The Beuronese School is an interesting cul-de-sac in the Christian tradition. It is named after the town of Beuron in Germany which is the location of the Benedictine community in which the school originated. The style is an attempt in the 19th century to revive Christian art, reacting against the dominating over sentimental naturalism of the time, which draws on Egyptian art and canon of proportion that was said to be derived from that of the ancient Greeks (although this is speculative, given that the canon of Polyclitus is lost). The artists themselves were trained in the methods of the19th century atelier and the result is a curious mixture of 19th century naturalism stiffened up, so to speak, by an injection of Egyptian art and geometry. Examples are to be found in central Europe and also in the USA at Conception Abbey in Missouri.
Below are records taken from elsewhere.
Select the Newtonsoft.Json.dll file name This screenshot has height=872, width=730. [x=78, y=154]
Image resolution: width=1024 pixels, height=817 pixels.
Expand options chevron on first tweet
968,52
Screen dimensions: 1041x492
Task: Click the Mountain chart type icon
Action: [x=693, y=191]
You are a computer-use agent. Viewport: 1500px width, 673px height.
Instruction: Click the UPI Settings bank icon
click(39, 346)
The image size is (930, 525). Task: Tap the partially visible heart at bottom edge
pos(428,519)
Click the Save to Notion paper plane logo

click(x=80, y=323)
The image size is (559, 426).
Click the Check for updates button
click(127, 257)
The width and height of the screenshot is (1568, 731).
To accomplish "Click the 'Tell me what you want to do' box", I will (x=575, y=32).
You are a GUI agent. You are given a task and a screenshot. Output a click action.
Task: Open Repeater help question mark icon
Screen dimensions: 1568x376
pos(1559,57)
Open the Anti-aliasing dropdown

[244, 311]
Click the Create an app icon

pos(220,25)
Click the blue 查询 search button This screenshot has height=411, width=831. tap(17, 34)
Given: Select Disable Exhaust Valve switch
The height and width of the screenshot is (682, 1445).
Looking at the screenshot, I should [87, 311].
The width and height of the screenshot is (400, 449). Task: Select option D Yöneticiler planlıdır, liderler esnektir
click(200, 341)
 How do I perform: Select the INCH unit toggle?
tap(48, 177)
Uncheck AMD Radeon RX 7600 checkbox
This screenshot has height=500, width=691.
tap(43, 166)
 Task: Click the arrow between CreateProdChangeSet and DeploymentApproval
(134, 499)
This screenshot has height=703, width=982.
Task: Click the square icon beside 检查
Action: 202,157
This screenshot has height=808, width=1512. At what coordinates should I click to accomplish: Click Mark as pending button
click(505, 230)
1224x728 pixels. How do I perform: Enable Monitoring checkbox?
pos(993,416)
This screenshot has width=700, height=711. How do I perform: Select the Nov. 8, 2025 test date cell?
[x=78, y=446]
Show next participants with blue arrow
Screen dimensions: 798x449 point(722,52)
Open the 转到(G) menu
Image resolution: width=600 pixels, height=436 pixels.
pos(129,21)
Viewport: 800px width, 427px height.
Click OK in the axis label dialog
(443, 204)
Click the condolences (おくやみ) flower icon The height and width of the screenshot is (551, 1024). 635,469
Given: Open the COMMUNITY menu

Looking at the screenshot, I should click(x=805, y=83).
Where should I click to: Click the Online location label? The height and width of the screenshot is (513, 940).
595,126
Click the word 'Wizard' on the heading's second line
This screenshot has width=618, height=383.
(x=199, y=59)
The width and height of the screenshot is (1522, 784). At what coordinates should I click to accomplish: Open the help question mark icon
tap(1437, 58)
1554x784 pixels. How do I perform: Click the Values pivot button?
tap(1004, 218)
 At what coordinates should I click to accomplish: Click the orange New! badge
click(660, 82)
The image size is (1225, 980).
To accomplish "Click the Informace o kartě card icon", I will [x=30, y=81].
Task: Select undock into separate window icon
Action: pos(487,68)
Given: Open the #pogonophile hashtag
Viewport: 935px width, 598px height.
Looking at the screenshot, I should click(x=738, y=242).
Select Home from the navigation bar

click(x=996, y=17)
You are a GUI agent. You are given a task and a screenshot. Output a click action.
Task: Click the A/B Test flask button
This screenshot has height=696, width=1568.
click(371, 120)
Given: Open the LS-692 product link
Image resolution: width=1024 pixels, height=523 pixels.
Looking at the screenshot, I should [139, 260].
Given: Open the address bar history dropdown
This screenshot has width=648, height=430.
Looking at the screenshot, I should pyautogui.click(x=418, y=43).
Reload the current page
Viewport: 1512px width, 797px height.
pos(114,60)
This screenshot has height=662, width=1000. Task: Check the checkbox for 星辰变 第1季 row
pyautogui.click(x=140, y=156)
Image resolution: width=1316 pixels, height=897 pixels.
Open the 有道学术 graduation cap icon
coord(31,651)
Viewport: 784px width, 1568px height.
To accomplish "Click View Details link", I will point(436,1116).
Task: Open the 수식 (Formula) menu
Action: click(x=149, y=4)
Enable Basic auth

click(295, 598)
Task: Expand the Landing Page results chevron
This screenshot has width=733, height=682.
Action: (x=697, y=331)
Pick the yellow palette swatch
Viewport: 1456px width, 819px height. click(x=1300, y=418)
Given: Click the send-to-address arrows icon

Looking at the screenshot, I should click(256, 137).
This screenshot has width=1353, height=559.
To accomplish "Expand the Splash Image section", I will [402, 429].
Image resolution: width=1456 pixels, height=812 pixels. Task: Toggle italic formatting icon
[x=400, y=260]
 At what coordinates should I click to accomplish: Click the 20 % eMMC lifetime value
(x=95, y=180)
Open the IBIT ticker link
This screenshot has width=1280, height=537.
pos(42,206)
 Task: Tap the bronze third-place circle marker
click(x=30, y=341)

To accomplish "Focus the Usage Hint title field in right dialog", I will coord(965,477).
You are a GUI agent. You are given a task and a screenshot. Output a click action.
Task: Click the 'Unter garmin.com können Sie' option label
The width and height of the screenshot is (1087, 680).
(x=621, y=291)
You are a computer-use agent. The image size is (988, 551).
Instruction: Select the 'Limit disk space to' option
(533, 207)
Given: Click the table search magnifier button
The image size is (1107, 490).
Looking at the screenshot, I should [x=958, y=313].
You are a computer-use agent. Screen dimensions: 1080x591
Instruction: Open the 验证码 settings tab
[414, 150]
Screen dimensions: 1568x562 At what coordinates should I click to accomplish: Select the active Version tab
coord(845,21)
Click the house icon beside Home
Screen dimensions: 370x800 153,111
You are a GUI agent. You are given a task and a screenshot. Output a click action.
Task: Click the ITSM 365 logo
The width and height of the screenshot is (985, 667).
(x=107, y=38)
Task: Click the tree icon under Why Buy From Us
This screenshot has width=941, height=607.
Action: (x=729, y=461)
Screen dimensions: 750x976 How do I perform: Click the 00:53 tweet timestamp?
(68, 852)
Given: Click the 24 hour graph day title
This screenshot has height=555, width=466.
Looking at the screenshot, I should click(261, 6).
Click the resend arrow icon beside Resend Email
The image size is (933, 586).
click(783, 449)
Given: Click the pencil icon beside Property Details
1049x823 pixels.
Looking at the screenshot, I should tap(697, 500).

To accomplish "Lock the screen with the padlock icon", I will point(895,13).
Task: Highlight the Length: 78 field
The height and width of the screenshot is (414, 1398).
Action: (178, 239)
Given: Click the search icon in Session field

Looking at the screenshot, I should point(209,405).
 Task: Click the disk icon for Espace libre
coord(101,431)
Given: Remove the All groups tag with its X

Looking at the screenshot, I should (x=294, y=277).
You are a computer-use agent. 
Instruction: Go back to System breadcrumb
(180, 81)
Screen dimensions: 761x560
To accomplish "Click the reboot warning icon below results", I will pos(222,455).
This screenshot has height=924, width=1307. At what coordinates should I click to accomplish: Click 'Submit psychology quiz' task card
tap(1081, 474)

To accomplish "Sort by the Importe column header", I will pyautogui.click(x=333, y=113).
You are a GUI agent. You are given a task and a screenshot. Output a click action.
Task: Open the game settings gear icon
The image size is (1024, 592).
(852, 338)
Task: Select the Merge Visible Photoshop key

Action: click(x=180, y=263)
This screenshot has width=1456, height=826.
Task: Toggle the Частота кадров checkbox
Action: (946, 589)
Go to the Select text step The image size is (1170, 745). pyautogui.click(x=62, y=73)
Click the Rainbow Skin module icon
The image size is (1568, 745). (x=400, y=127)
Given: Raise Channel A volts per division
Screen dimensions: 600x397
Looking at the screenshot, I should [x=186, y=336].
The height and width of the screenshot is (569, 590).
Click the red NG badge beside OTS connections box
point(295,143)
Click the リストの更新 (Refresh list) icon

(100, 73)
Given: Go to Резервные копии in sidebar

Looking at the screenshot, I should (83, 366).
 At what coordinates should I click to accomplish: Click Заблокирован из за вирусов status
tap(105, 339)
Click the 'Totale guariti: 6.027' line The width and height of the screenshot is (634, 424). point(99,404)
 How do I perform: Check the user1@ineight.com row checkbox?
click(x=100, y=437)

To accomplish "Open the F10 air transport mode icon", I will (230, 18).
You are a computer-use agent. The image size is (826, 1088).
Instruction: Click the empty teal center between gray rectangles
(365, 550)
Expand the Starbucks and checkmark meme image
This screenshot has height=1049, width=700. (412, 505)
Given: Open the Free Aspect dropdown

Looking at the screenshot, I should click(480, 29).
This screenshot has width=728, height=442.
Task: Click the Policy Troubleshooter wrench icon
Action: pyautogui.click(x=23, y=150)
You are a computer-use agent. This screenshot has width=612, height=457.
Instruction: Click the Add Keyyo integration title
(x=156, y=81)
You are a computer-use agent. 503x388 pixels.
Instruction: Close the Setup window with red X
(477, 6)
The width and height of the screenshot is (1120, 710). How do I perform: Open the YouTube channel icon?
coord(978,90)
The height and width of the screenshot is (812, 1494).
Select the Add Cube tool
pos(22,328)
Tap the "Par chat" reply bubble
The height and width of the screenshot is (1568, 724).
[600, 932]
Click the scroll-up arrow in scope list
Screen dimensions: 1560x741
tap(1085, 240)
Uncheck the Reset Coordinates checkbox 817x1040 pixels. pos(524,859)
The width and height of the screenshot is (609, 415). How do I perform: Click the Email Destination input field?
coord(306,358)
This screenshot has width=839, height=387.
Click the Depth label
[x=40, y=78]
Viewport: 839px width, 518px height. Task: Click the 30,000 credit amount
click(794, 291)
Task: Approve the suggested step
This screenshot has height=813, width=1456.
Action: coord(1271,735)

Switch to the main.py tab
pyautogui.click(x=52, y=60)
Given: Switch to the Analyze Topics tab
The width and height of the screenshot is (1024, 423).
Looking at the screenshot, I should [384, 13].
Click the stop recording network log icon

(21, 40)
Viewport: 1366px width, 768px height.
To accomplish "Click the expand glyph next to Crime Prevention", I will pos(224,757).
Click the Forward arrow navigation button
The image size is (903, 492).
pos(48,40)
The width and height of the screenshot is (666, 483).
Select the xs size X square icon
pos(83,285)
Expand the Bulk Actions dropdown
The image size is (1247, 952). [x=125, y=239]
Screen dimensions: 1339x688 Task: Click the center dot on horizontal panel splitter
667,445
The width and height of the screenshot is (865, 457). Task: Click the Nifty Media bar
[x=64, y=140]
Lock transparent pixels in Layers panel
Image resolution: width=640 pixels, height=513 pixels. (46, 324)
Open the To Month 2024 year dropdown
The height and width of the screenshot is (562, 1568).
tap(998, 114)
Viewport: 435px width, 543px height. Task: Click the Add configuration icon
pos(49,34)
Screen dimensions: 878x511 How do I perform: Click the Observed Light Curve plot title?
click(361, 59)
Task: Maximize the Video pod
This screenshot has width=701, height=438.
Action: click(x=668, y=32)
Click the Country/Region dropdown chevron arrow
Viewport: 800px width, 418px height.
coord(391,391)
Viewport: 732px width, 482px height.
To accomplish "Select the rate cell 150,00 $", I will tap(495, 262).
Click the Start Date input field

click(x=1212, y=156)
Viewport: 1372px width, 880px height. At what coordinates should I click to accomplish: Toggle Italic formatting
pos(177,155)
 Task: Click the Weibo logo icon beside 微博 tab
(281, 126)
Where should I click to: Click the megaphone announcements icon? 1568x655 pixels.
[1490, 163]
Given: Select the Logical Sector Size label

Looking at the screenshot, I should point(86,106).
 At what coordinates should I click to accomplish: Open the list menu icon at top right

I have read an account of the geometric proportions used in the human form in translation of the book written by their main theorist, Fr Desiderius Lenz, On the Aesthetic of Beuron. It was complex , so much so that my reaction was that it would be very difficult for any painter to use the canon fully in any but very formal poses (although it might be possible for sculptor to follow it). As soon as you have to twist and turn a pose, then the necessary foreshortening requires the painter to use an intuitive sense as to how the more distant parts relate to the nearer. To be able to do so would require the artist to have many years’ experience of working within that proportion, to the degree that it would be unnatural for him to do anything else. For this reason those that have more formal poses are the most successful works. Those that attempt a more naturalistic pose are less successful, in my opinion, and tend to look like a bit like illustrations in the bible I was given when I was a child.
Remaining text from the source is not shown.